━━━ Passage for review ━━━

In CMR-MOTUS, reconstruction alternates between reference-image (L+S) updates and low-rank motion field updates, using proximal-gradient/FISTA schemes and L-BFGS for B-spline fields. Implementation complexity is dominated by repeated FFTs, regridding, and (for image separation) SVD computations; efficient GPU acceleration is increasingly central for 3D real-time reconstructions (Olausson et al., 2024, Olausson et al., 4 Mar 2026).

Unified latent action world models adopt a multi-phase training pipeline:

VGM adaptation utilizing large-scale video and synthetic robot data
Joint pretraining for action/observation chunks incorporating frozen vision-LLMs
End-to-end fine-tuning on target robot demonstrations, leveraging hierarchically organized, multi-modal data (Bi et al., 15 Dec 2025)

5. Performance, Metrics, and Clinical/Empirical Validation

In MRI applications, MR-MOTUS achieves sub-10% relative error norms against compressed sensing and optical flow registration baselines for both rigid and non-rigid motion, with Jacobian determinants within 5% of unity inside organs, confirming physiological plausibility. In CMR-MOTUS scenarios, the SSIM over myocardium is 0.9780±0.0145; in vivo sharpness is enhanced by 14% over compressed sensing. In arrhythmic cohorts, beat-to-beat EF distributions derived from propagated motion fields replicate clinical reference values and reveal bimodal patterns aligned with temporally resolved ECG PVCs (Huttinga et al., 2019, Huttinga et al., 2020, Huttinga et al., 2021, Olausson et al., 2024, Olausson et al., 4 Mar 2026).

For embodied agents, simulation and real-world benchmarks show +11–48% relative performance increases; for multimodal motion-language modeling, text-to-motion FID reaches 0.22, substantially improving motion quality and diversity relative to discrete token-based models (Bi et al., 15 Dec 2025, Zhu et al., 30 Jun 2025).

Wildlife tracking site-calibration protocols yield mean absolute errors of 3–8 dBm (self) and 7–7.5 dBm (cross-site); embedding the resulting radiation patterns into Motus triangulation algorithms produces animal fix errors an order of magnitude smaller than when using theoretical antenna models (Carlson et al., 2022).

━━━

What this task involves -> Copy the part of the MOTUS text that begins at the words "In CMR-MOTUS, reconstruction" and stops after "(Olausson et al., 2024, Olausson et al., 4 Mar 2026).", substituting "gradient descent" for "L-BFGS".

━━━ Dataset records ━━━

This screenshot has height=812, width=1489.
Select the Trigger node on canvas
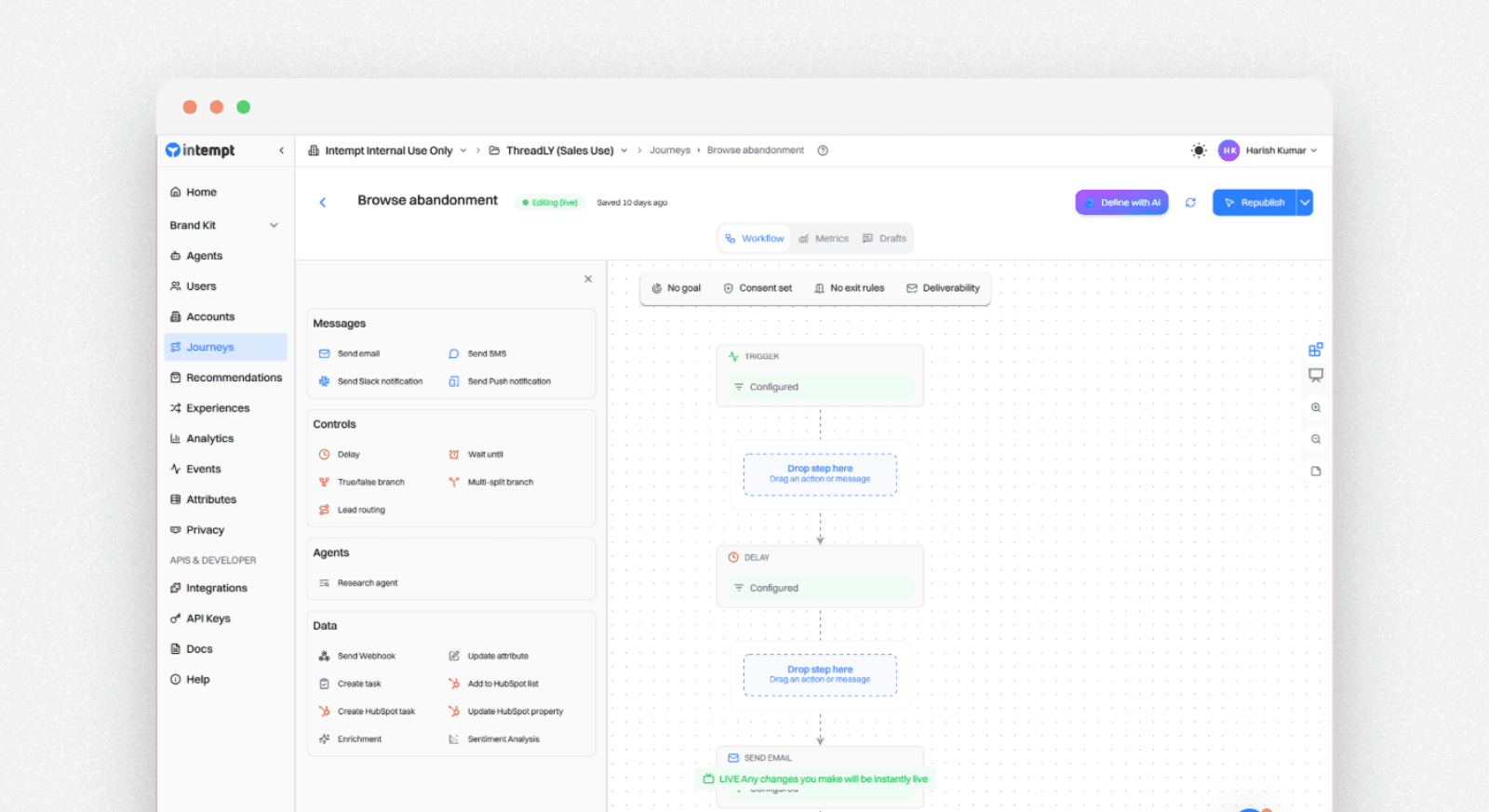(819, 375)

━━━
━━━ Dataset records ━━━

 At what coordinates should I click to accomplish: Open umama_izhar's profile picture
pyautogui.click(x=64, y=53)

━━━

Response area ->
In CMR-MOTUS, reconstruction alternates between reference-image (L+S) updates and low-rank motion field updates, using proximal-gradient/FISTA schemes and gradient descent for B-spline fields. Implementation complexity is dominated by repeated FFTs, regridding, and (for image separation) SVD computations; efficient GPU acceleration is increasingly central for 3D real-time reconstructions (Olausson et al., 2024, Olausson et al., 4 Mar 2026).